What pleasure can that give God? Between ourselves, saying that one
believes what is impossible to believe is lying." Pico della Mirandola made a great sign of the cross. "Eh! paternal God,"
he cried, "may your Holiness pardon me, you are not a christian." "No, by my faith," said the Pope. "I thought as much," said Pico della Mirandola.
FALSE MINDS
We have blind men, one-eyed men, squint-eyed men, men with long sight,
short sight, clear sight, dim sight, weak sight. All that is a faithful
enough image of our understanding; but we are barely acquainted with
false sight. There are hardly men who always take a cock for a horse, or
a chamber-pot for a house. Why do we often come across minds otherwise
just enough, which are absolutely false on important things? Why does
this same Siamese who will never let himself be cheated when there is
question of counting him three rupees, firmly believe in the
metamorphoses of Sammonocodom? By what strange singularity do sensible
men resemble Don Quixote who thought he saw giants where other men saw
only windmills?

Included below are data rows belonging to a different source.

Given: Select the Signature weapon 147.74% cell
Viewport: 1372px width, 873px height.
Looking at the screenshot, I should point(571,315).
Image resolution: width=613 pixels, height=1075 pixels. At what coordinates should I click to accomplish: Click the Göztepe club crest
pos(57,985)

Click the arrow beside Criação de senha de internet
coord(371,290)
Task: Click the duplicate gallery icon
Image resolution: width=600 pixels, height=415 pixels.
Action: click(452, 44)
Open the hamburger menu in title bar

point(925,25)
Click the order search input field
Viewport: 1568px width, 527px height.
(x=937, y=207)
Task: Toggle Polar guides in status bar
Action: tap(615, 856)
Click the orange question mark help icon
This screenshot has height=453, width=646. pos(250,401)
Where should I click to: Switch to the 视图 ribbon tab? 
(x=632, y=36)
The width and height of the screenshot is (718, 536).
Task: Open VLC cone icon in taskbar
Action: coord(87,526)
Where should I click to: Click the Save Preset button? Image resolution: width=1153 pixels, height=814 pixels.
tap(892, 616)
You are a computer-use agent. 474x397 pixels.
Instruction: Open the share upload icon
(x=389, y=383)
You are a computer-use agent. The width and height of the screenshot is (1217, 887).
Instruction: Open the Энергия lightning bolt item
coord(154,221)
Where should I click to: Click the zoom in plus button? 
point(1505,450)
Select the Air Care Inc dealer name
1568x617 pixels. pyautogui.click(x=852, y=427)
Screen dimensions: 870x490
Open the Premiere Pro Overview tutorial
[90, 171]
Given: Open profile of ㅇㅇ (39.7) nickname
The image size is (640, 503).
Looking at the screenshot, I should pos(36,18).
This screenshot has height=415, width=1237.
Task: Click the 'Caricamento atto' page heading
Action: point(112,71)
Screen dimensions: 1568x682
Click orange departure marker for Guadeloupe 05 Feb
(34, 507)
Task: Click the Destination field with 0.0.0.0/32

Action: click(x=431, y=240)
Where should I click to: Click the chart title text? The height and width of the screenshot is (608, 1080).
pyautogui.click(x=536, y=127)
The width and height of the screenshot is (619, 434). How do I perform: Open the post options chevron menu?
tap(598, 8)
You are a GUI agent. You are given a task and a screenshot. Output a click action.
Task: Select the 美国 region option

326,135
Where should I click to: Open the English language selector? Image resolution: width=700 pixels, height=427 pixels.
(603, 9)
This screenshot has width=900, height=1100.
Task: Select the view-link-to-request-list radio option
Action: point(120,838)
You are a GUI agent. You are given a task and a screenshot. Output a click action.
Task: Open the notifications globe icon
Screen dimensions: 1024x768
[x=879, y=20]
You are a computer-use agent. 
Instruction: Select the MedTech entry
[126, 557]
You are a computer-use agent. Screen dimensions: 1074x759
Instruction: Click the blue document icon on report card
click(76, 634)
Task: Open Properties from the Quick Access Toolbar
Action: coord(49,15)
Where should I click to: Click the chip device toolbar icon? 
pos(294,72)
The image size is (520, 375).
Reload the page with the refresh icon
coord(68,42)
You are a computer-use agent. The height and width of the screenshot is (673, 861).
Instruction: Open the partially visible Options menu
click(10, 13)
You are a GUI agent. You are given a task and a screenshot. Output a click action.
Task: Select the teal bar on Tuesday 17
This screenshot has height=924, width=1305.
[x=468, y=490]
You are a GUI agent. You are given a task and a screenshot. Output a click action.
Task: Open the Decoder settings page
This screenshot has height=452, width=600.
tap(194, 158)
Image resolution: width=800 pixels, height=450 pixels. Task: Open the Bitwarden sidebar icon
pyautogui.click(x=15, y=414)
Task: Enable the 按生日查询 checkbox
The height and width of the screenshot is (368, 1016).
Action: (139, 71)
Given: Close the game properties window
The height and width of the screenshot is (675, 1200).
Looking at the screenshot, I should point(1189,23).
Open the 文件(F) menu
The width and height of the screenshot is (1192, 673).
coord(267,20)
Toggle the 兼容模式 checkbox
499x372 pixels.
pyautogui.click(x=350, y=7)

Still, Don Quixote was more excusable than the Siamese
who believes that Sammonocodom came several times on earth, and than the
Turk who is persuaded that Mahomet put half the moon in his sleeve; for
Don Quixote, struck with the idea that he must fight giants, can figure
to himself that a giant must have a body as big as a mill; but from what
supposition can a sensible man set off to persuade himself that the half
of the moon has gone into a sleeve, and that a Sammonocodom has come
down from heaven to play at shuttlecock, cut down a forest, and perform
feats of legerdemain?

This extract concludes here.